● Texte fourni

====

4. Considérant qu'il résulte de ce qui précède que la société Grands Garages Pyrénéens est fondée à soutenir que c'est à tort que, par le jugement attaqué, le tribunal administratif de Montpellier a annulé la décision du 17 octobre 2014 de l'inspecteur du travail au motif tiré de ce que le consentement de M. B... aurait été vicié ;

5. Considérant que M. B... n'a pas invoqué devant le premier juge d'autres moyens susceptibles d'être examinés par la Cour au titre de l'effet dévolutif de l'appel ;

6. Considérant qu'il résulte de ce qui précède, et sans qu'il soit besoin d'examiner la régularité du jugement attaqué ni les autres moyens de la requête, que la société Grands Garages Pyrénéens est fondée à soutenir que c'est à tort que, par le jugement attaqué, le tribunal administratif de Montpellier a annulé la décision du 17 octobre 2014 par laquelle l'inspecteur du travail a autorisé la rupture conventionnelle du contrat de travail signé entre M. B... et la société par actions simplifiée Grands Garages Pyrénéens ainsi que la décision du 3 avril 2015 du ministre du travail rejetant le recours hiérarchique de M. B... ;

Sur les frais liés au litige :

7. Considérant qu'aux termes de l'article L. 761-1 du code de justice administrative : " Dans toutes les instances, le juge condamne la partie tenue aux dépens ou, à défaut, la partie perdante, à payer à l'autre partie la somme qu'il détermine, au titre des frais exposés et non compris dans les dépens. Le juge tient compte de l'équité ou de la situation économique de la partie condamnée. Il peut, même d'office, pour des raisons tirées des mêmes considérations, dire qu'il n'y a pas lieu à cette condamnation. " ;

8. Considérant que, dans les circonstances de l'espèce, il ne paraît pas inéquitable de laisser à la charge de chacune des parties les frais qu'elles ont exposés en raison de la présente instance et non compris dans les dépens ;

D É C I D E :

Article 1er : Le jugement n° 1405172, 1503193 du 29 novembre 2016 du tribunal administratif de Montpellier est annulé.

====

● Données fournies
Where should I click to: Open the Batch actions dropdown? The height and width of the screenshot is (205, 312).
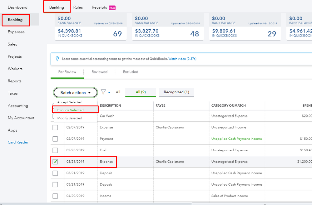click(75, 93)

====

● Exercices
A) D'après l'extrait de décision de justice, quelle est la date de la décision du ministre du travail rejetant le recours hiérarchique de M. B... ?
B) Traduisez en anglais la phrase suivante de l'extrait de décision de justice : « Le jugement n° 1405172, 1503193 du 29 novembre 2016 du tribunal administratif de Montpellier est annulé. »
Ces lignes ne sont d'aucune utilité pour les exercices.

● Corrigé
A) Cette décision du ministre du travail date du 3 avril 2015.

B) Judgment No. 1405172, 1503193 of November 29, 2016, of the Montpellier Administrative Court is annulled.